You have rollback-for "throwable" instead of "Throwable".
P.S. Not sure that you should use REQUIRES_NEW as the default strategy.
update: From DataSourceTransactionManager documentation
Application code is required to retrieve the JDBC Connection via
DataSourceUtils.getConnection(DataSource) instead of a standard
J2EE-style DataSource.getConnection() call. Spring classes such as
JdbcTemplate use this strategy implicitly.

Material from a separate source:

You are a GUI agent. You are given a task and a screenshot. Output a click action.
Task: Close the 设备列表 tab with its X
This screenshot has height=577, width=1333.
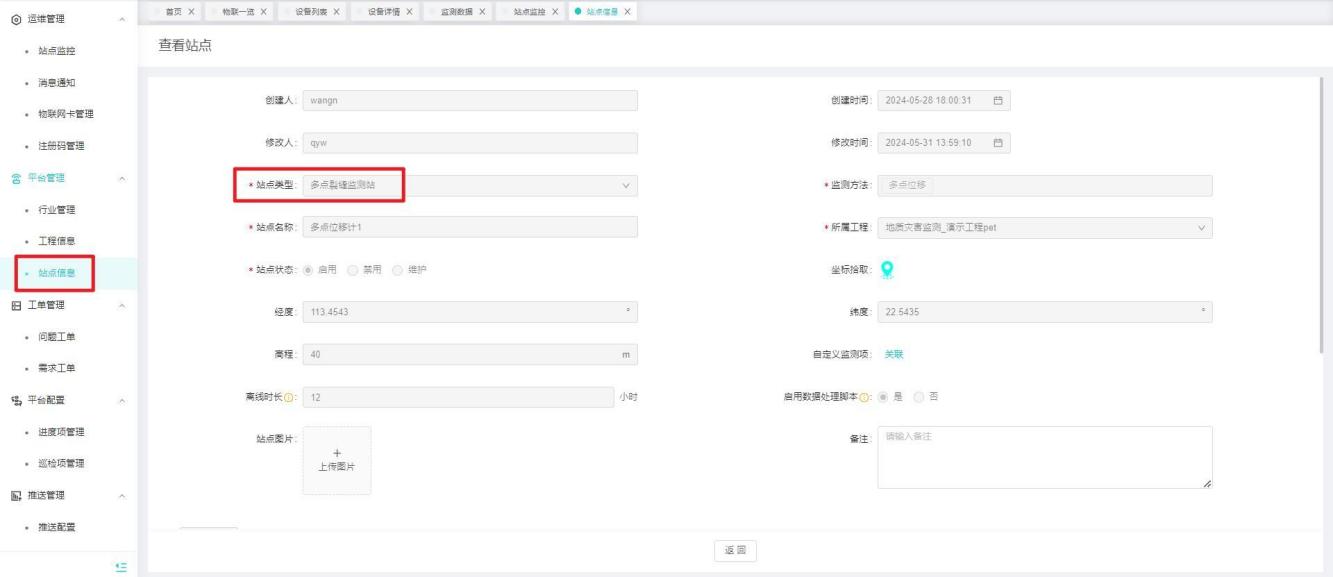(x=337, y=11)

If not used in combination
with this transaction manager, the DataSourceUtils lookup strategy
behaves exactly like the native DataSource lookup; it can thus be used
in a portable fashion.
In your case you open connection directly and then Oracle commits transaction on close(this is a feature of Oracle RDBMS).
You can also just omit the rollback-for attribute. Then it will rollback if any RuntimeException occurs.